* Directions for this task
Can you quote word for word the part of the records below that opens with the line containing "The height and" and runs through the end of the records, leaving out the pictures?

======== Dataset content

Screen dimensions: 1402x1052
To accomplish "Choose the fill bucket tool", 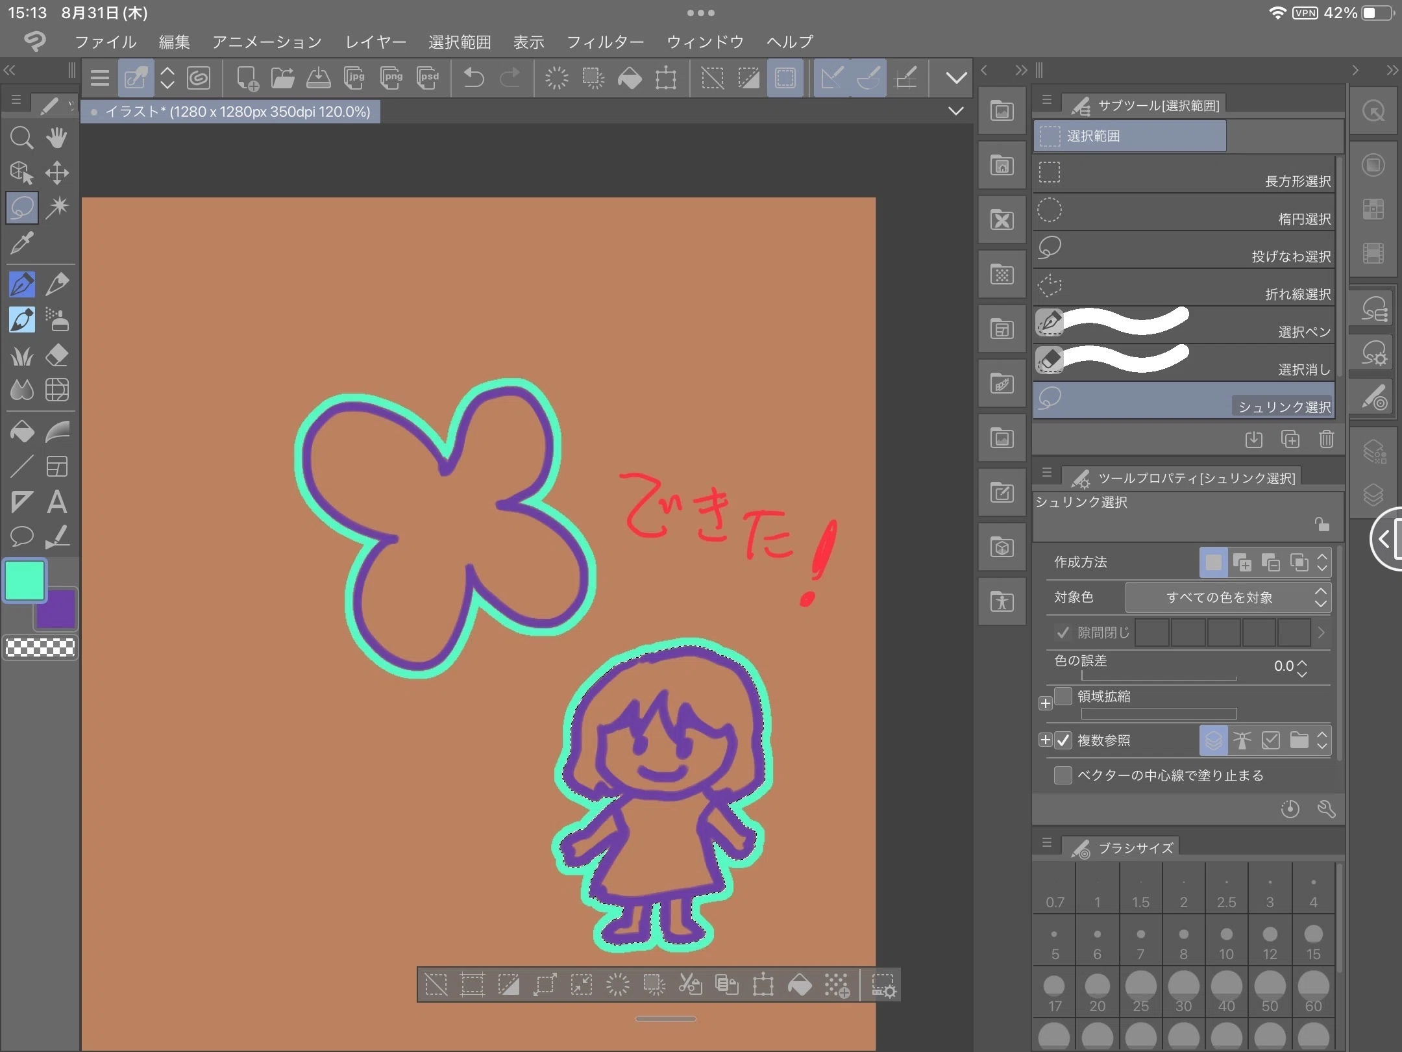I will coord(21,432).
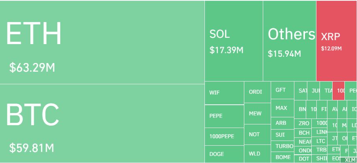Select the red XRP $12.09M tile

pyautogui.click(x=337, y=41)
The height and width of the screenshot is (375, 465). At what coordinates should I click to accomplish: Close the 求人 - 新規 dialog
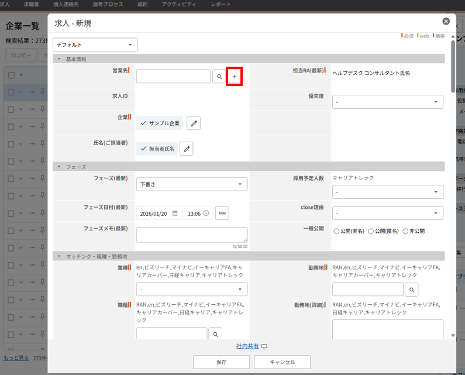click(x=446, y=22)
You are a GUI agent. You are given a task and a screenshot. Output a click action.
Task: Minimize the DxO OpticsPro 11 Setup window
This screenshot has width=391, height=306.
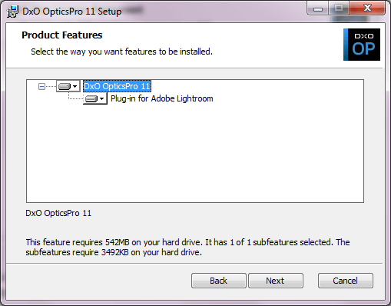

================

* Solved problem
The height and width of the screenshot is (375, 465). At what coordinates should I click to accomplish: Close the 求人 - 新規 dialog
click(x=446, y=22)
You are a GUI agent. You are given a task and a screenshot. Output a click action.
Task: Minimize the DxO OpticsPro 11 Setup window
This screenshot has width=391, height=306.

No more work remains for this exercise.